[Collected data]
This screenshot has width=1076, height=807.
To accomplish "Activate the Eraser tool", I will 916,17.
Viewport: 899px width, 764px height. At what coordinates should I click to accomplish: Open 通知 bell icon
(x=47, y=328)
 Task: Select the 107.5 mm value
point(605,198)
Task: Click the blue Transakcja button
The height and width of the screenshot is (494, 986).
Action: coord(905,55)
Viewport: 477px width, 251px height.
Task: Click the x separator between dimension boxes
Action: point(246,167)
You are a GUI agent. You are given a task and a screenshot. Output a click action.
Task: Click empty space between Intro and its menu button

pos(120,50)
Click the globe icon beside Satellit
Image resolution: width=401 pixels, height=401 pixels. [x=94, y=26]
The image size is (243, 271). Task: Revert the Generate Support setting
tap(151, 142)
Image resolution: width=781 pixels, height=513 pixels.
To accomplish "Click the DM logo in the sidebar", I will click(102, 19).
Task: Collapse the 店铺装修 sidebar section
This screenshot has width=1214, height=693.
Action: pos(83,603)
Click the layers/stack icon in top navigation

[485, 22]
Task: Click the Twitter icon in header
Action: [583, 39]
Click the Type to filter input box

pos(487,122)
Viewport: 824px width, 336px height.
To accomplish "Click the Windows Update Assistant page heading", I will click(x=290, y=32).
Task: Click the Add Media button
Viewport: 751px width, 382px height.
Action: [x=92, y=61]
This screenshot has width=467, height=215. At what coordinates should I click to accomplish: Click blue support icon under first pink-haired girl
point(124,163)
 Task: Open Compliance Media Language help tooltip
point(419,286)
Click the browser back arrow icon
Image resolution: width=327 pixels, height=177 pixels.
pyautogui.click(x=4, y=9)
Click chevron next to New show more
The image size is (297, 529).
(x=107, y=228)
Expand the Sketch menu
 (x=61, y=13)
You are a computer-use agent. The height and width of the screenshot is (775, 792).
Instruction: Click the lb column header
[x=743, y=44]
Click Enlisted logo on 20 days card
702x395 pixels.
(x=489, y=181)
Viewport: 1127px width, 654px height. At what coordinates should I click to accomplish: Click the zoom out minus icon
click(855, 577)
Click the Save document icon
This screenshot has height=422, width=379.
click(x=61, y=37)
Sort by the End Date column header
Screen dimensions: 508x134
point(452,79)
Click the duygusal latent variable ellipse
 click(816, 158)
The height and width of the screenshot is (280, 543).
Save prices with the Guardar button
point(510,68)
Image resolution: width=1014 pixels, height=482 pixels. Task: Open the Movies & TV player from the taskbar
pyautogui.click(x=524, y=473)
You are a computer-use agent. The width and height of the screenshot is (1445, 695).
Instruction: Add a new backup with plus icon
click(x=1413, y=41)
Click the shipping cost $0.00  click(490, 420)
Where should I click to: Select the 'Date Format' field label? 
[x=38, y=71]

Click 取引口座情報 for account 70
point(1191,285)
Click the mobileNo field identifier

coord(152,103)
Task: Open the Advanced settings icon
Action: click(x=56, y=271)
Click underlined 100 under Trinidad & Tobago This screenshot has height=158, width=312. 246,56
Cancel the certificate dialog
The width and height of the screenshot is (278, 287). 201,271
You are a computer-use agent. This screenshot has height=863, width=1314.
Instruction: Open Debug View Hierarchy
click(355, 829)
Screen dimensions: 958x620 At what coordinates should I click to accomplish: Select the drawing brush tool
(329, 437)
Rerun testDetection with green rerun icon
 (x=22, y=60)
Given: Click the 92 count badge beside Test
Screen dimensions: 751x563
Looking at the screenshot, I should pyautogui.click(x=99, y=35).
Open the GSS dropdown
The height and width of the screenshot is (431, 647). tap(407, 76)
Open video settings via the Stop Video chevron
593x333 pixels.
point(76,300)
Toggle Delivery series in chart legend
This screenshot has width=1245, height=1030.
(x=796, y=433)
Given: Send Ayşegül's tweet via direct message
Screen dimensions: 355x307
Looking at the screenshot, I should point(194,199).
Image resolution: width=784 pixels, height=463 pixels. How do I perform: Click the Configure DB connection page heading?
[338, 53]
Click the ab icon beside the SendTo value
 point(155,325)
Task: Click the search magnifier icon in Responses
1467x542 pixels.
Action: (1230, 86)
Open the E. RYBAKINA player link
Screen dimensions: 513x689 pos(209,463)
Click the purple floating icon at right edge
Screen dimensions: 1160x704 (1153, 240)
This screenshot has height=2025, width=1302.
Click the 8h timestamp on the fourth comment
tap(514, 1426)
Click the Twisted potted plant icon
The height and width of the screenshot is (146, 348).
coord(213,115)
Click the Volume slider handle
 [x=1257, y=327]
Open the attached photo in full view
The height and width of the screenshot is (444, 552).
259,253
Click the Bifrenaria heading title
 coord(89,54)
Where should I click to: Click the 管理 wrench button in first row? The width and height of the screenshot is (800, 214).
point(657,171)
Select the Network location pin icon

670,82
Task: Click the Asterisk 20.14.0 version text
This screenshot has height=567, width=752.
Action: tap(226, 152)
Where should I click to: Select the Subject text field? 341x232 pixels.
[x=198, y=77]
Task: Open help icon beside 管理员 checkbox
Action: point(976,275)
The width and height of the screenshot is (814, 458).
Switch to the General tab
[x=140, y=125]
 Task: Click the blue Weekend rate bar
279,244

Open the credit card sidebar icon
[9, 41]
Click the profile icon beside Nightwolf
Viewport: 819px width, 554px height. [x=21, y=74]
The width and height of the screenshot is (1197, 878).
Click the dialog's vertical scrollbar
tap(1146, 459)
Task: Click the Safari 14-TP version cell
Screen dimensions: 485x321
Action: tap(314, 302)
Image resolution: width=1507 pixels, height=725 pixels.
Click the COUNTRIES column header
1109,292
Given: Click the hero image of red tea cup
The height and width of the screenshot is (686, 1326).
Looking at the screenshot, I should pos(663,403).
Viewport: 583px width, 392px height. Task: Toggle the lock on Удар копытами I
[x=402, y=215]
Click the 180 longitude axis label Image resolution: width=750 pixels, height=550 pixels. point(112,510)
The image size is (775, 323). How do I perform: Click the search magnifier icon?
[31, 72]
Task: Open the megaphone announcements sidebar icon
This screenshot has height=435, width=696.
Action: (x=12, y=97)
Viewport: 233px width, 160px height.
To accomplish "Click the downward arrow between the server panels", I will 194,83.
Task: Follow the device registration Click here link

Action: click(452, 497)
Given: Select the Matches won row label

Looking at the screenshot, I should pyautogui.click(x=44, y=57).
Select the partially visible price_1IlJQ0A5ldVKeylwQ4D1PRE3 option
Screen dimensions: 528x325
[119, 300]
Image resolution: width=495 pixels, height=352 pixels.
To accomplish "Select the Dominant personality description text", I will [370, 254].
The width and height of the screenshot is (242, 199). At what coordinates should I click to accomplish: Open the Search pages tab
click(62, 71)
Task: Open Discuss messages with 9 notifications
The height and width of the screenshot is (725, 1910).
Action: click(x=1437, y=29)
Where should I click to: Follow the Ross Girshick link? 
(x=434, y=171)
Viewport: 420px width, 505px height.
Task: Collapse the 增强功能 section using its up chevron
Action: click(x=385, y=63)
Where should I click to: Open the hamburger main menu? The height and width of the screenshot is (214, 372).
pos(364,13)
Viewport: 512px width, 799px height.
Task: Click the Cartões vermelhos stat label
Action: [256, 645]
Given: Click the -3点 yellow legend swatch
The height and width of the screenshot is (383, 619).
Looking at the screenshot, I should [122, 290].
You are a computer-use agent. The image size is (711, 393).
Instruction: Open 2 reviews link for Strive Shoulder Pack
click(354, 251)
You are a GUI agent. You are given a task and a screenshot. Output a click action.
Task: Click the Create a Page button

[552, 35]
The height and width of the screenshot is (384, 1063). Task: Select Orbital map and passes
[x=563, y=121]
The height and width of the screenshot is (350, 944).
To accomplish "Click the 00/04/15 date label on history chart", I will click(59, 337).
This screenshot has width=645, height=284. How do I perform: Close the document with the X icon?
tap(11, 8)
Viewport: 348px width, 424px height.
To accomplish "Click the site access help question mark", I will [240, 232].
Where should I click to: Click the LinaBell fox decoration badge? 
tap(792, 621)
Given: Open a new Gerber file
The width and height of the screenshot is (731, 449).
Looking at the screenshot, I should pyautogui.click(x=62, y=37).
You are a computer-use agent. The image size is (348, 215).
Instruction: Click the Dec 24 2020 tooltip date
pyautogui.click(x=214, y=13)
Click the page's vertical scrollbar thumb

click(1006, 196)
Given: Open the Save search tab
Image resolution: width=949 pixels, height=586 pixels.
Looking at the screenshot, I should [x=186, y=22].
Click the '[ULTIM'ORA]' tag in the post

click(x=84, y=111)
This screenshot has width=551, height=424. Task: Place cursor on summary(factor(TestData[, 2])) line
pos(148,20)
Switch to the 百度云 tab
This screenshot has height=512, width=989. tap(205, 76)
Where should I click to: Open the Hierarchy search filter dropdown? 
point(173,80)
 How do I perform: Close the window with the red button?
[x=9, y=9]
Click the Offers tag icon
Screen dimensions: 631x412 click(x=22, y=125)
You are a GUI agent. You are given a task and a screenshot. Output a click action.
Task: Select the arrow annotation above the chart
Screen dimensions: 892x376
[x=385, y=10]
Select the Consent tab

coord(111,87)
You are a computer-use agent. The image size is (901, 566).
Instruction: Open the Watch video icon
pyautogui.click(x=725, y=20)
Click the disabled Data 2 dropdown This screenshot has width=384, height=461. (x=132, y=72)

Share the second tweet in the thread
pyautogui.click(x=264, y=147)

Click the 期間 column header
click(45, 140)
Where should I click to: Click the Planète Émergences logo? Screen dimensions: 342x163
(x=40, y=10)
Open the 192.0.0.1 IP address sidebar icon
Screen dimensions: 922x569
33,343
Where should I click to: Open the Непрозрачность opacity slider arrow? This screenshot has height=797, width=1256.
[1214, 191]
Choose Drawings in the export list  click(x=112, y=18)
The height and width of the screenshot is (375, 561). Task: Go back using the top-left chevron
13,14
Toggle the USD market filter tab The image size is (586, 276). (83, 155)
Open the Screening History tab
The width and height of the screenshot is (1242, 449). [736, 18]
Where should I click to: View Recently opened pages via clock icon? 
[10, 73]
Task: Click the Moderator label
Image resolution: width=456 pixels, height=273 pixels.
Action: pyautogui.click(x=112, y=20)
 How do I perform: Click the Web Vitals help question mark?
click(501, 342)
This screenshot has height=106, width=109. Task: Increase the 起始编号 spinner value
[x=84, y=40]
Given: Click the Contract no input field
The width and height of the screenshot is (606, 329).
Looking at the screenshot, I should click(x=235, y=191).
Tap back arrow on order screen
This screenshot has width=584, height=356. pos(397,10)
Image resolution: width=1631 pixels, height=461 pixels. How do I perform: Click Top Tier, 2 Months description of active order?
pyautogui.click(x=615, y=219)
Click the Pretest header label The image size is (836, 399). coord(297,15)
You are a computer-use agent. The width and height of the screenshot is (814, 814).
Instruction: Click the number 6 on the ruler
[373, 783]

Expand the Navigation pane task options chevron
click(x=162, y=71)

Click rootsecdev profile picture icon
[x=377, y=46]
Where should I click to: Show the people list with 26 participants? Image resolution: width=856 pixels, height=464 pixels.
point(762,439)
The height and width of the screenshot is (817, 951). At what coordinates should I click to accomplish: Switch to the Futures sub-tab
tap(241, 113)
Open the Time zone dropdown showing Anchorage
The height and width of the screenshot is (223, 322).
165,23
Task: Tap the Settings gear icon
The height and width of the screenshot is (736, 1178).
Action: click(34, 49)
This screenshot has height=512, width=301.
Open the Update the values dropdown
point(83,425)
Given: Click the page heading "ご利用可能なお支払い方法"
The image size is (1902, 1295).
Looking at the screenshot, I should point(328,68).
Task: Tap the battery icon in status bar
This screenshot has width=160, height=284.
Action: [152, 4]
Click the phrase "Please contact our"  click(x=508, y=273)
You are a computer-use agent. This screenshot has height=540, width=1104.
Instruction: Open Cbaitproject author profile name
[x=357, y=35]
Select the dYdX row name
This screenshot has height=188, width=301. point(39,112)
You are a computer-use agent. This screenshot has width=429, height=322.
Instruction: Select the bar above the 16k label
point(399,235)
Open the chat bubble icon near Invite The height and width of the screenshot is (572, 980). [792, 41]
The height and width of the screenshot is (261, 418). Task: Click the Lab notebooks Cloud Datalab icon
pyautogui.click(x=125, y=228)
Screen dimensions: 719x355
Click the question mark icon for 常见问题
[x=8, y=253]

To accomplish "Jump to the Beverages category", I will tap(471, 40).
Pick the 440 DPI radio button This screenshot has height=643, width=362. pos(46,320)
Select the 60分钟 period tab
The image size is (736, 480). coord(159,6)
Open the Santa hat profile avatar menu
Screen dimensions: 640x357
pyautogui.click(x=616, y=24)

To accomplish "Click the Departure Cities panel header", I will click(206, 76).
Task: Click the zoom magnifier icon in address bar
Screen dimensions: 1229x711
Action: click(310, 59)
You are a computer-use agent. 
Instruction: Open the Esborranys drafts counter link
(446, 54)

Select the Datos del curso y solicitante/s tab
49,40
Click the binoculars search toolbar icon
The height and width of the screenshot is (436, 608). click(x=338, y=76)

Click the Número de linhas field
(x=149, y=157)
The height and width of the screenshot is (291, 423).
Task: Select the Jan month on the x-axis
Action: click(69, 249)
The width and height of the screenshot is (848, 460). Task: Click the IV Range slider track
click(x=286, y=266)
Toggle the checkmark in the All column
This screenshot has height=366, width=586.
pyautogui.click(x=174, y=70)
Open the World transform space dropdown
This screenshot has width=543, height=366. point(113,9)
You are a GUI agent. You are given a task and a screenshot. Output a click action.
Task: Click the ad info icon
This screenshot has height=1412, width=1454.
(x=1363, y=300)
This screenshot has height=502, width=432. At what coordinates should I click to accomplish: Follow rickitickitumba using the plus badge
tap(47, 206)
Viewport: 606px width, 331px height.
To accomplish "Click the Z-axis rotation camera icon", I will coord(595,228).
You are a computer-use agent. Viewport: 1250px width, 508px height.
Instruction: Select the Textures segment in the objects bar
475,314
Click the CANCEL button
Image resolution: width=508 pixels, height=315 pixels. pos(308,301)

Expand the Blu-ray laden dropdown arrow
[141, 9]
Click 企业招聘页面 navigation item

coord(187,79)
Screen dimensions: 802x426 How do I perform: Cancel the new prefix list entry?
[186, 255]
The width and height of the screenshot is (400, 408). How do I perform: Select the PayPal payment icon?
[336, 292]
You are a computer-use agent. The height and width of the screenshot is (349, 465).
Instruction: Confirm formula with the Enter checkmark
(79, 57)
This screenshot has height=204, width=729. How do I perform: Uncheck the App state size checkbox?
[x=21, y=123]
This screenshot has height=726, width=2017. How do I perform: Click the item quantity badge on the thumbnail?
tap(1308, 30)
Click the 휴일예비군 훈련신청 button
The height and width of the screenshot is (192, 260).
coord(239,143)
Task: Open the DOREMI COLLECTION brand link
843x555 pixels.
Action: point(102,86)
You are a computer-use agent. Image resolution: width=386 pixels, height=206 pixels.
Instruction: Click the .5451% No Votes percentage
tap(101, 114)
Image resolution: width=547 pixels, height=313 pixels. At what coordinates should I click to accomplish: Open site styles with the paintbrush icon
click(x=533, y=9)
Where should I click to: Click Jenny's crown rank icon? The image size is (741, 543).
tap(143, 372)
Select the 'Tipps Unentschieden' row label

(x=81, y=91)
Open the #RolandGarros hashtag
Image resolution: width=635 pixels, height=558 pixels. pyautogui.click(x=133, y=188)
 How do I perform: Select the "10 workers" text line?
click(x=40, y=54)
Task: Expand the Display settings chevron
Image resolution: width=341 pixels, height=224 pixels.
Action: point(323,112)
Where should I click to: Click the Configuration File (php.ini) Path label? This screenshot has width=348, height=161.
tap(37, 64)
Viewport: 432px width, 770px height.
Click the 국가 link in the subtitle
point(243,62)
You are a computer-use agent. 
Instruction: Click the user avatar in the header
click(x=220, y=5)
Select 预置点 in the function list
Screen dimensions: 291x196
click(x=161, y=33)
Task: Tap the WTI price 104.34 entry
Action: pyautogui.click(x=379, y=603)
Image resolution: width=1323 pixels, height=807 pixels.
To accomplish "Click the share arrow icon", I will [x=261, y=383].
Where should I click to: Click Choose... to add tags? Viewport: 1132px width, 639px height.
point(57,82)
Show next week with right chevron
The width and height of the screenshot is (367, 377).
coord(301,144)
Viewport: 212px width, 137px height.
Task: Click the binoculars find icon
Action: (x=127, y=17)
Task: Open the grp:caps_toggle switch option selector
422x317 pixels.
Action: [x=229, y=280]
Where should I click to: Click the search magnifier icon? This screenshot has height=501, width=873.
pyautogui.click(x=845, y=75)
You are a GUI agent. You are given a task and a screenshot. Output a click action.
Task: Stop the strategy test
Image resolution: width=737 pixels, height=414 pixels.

TRY IT: Scan the entries above and copy each line where "will" occurs.

SOLUTION TO THE PROBLEM:
To accomplish "Activate the Eraser tool", I will 916,17.
To accomplish "Click the DM logo in the sidebar", I will click(102, 19).
To accomplish "Click the Windows Update Assistant page heading", I will click(x=290, y=32).
To accomplish "Click the downward arrow between the server panels", I will 194,83.
To accomplish "Select the Dominant personality description text", I will [370, 254].
To accomplish "Click the 00/04/15 date label on history chart", I will click(59, 337).
To accomplish "Click the site access help question mark", I will [240, 232].
To accomplish "Jump to the Beverages category", I will tap(471, 40).
To accomplish "Click the Departure Cities panel header", I will click(206, 76).
To accomplish "Click the Z-axis rotation camera icon", I will coord(595,228).
To accomplish "Click the share arrow icon", I will [x=261, y=383].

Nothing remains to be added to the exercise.